The default mode, list, shows columns separated by bar characters. You can also try .mode column which is a bit more human-readable, printing in lined-up columns with spaces in between. Or, if you want to include a table in a HTML page, .mode html prints the table with HTML tags. If you are on your host OS (not the alpine VM) and you have Excel installed, .excel opens the result of the following query in Excel.

You have now learned an extremely powerful way to analyze data that is presented to you in one or more CSV files - or any data format that you can easily export to CSV (for example most Excel files).

SQLite from Java

You can access a SQLite database from a Java program by using the JDBC driver. In Maven, declare the following dependency:

<dependency>
  <groupId>org.xerial</groupId>
  <artifactId>sqlite-jdbc</artifactId>
  <version>3.34.0</version>
</dependency>

The connection string takes the format jdbc:sqlite:FILEPATH. An absolute path to a file should always work (you have to spell it out and not use the ~ shortcut though), or if you are running a JAR file from the same folder as the database file then just giving the file name with no path should work too.

Exercise: write a minimal Maven/Java application that prints the region names from the sqlite database you just created.

SQLite from Python

Python is a great language for Data Science, and if you ever need to connect to a SQLite database from Python then here is how:

# you may have to 'pip install sqlite3'
import sqlite3
with sqlite3.connect('FILENAME') as connection:
    cursor = connection.cursor()
    for row in cursor.execute('SELECT * FROM Ward WHERE name LIKE ?', WARDNAME):
        # do something with row
        print(row)
  • The with statement is the equivalent to Java's try-with-resources.
  • The execute statement executes a prepared statement. You put the statement itself in the first arguments, then the values to replace the placeholders as additional arguments.
  • The execute command returns an iterator that you can loop over, the rows themselves are python tuples (you can also do .fetchall() to get them in a list).

See the Python sqlite documentation for more information.

One important warning here: if you write any data to the database, you have to call connection.commit() afterwards otherwise the data will not actually be written to disk.

SQLite from C

The final exercise here is to write a C program, following the instructions in the slides, that reads your SQLite census.db, iterates over the regions table and prints "Region NAME is code CODE", where NAME/CODE are replaced with the region's name and code.

Of course you need to handle potential errors from the sqlite3_ functions: it's only safe to continue if they return SQLITE_OK.
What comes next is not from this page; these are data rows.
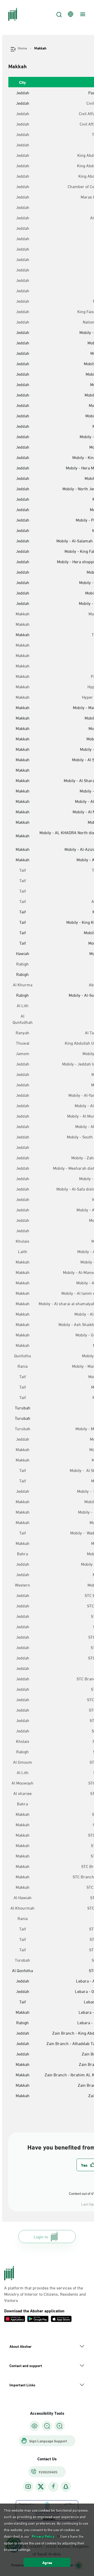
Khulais (22, 1241)
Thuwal (22, 1043)
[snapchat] (66, 2486)
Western (22, 1585)
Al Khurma (22, 984)
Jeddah (22, 113)
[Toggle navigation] (82, 14)
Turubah (22, 1428)
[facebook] (53, 2486)
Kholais (22, 1741)
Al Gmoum (22, 1762)
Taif (22, 870)
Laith (22, 1251)
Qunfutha (22, 1355)
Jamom (22, 1053)
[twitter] (41, 2487)
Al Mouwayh (22, 1783)
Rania (22, 1366)
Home (22, 48)
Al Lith (22, 1005)
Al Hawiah (23, 1897)
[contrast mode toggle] (34, 2426)
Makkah (23, 613)
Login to (41, 2236)
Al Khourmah (22, 1908)
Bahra (22, 1553)
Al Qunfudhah (23, 1019)
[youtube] (28, 2486)
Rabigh (22, 964)
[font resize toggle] (47, 2426)
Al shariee (22, 1793)
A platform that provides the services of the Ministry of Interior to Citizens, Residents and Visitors (45, 2293)
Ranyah (22, 1032)
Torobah (22, 1960)
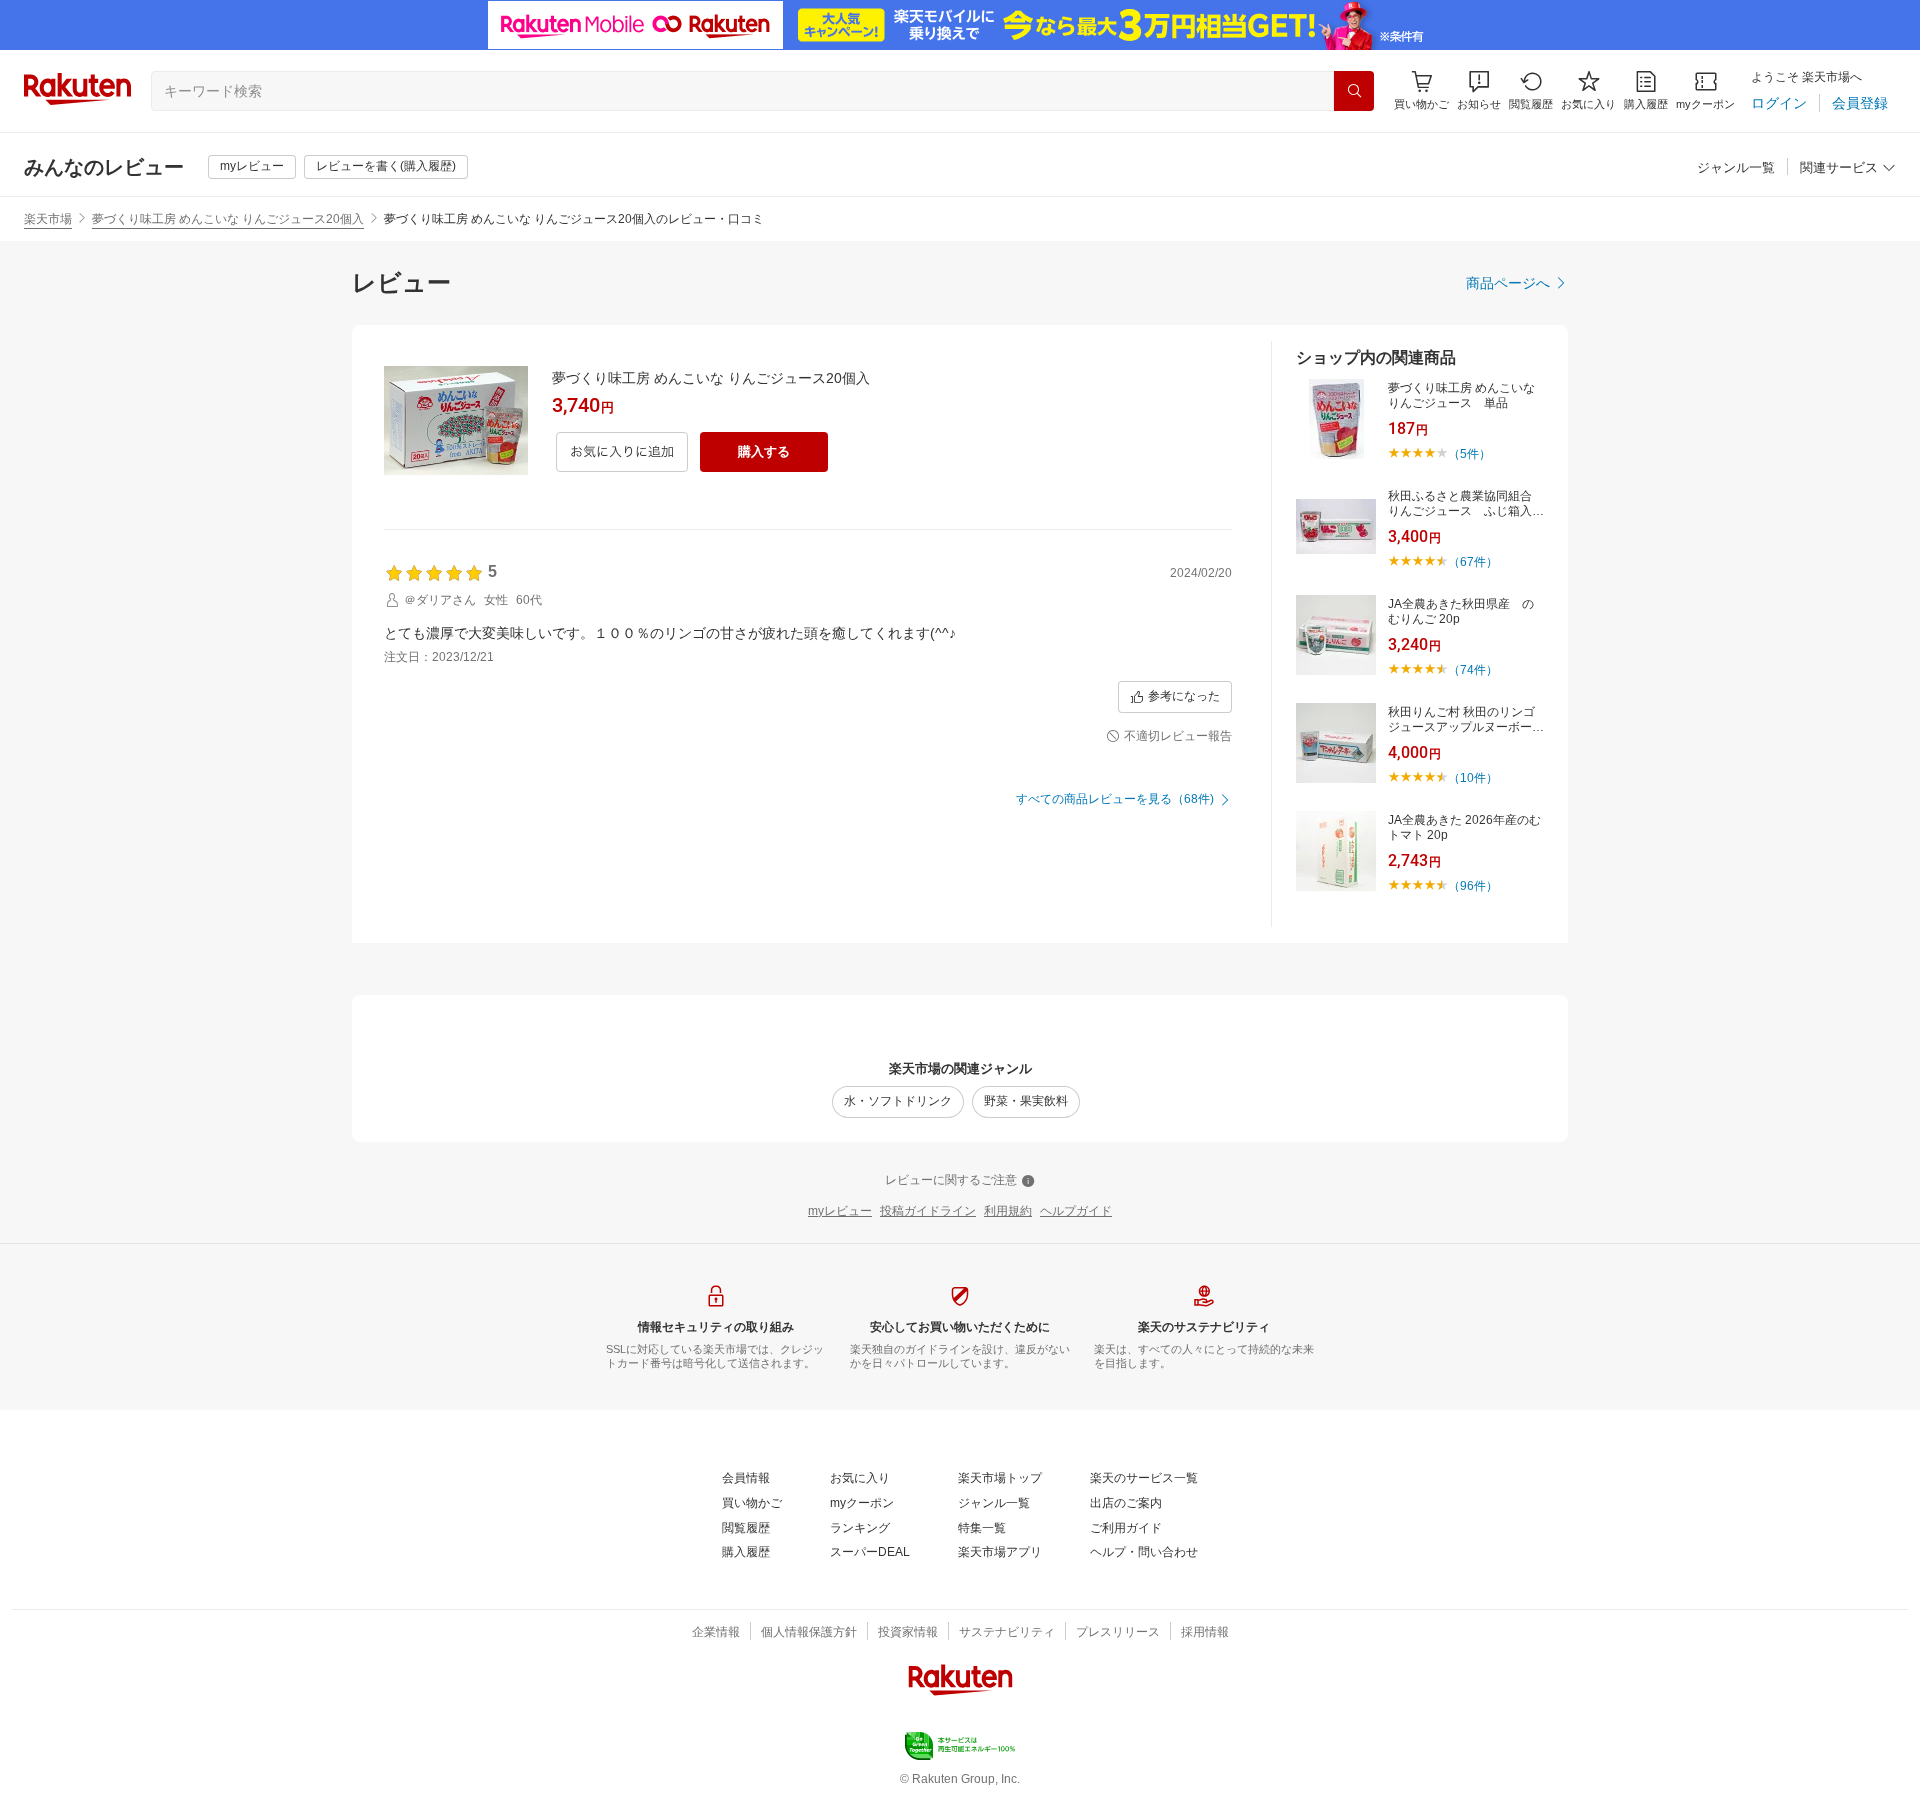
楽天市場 (48, 219)
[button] (1479, 90)
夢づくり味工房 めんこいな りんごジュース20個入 (228, 219)
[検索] (1354, 91)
You will need to install the sqlite-dev package which contains the sqlite3.h header file, and link against the library with -lsqlite3 in your gcc command.

If you are using sqlite3_exec with a callback function, the callback must return 0 on success and nonzero if it encountered an error, which will in turn cause sqlite_exec to return an error too.

For other methods, see the SQLite C API. For example sqlite3_step lets you iterate over the rows of a SQL result without using a callback function.